Exercise description:
Would you retype each record exactly as given?

Task material:
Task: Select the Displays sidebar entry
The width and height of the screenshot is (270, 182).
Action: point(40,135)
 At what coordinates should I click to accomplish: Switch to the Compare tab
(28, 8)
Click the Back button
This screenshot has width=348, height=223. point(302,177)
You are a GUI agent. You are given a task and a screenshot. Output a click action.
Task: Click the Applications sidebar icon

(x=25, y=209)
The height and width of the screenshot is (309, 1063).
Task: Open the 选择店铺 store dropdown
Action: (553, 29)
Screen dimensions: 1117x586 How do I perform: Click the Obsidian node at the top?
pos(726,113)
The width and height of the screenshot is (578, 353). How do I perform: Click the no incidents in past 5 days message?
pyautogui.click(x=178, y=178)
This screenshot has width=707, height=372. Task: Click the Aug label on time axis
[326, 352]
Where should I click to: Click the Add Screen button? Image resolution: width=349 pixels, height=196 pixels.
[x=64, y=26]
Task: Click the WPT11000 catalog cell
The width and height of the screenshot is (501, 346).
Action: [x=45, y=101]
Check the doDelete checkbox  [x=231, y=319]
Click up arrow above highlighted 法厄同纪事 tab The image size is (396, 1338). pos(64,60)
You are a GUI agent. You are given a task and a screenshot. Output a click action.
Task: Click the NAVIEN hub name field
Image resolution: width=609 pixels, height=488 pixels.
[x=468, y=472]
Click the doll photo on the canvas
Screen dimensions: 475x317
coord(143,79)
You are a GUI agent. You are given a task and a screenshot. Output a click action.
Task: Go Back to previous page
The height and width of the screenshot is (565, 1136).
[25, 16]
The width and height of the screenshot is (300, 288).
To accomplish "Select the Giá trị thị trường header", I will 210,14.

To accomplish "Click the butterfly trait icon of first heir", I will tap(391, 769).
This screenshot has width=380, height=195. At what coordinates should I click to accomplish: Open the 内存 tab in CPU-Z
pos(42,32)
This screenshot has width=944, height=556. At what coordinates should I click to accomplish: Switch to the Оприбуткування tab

Task solution:
Task: Select the Displays sidebar entry
The width and height of the screenshot is (270, 182).
Action: point(40,135)
 At what coordinates should I click to accomplish: Switch to the Compare tab
(28, 8)
Click the Back button
This screenshot has width=348, height=223. point(302,177)
You are a GUI agent. You are given a task and a screenshot. Output a click action.
Task: Click the Applications sidebar icon

(x=25, y=209)
The height and width of the screenshot is (309, 1063).
Task: Open the 选择店铺 store dropdown
Action: (553, 29)
Screen dimensions: 1117x586 How do I perform: Click the Obsidian node at the top?
pos(726,113)
The width and height of the screenshot is (578, 353). How do I perform: Click the no incidents in past 5 days message?
pyautogui.click(x=178, y=178)
This screenshot has width=707, height=372. Task: Click the Aug label on time axis
[326, 352]
Where should I click to: Click the Add Screen button? Image resolution: width=349 pixels, height=196 pixels.
[x=64, y=26]
Task: Click the WPT11000 catalog cell
The width and height of the screenshot is (501, 346).
Action: [x=45, y=101]
Check the doDelete checkbox  [x=231, y=319]
Click up arrow above highlighted 法厄同纪事 tab The image size is (396, 1338). pos(64,60)
You are a GUI agent. You are given a task and a screenshot. Output a click action.
Task: Click the NAVIEN hub name field
Image resolution: width=609 pixels, height=488 pixels.
[x=468, y=472]
Click the doll photo on the canvas
Screen dimensions: 475x317
coord(143,79)
You are a GUI agent. You are given a task and a screenshot. Output a click action.
Task: Go Back to previous page
The height and width of the screenshot is (565, 1136).
[25, 16]
The width and height of the screenshot is (300, 288).
To accomplish "Select the Giá trị thị trường header", I will 210,14.

To accomplish "Click the butterfly trait icon of first heir", I will tap(391, 769).
This screenshot has width=380, height=195. At what coordinates should I click to accomplish: Open the 内存 tab in CPU-Z
pos(42,32)
This screenshot has width=944, height=556. At what coordinates should I click to accomplish: Switch to the Оприбуткування tab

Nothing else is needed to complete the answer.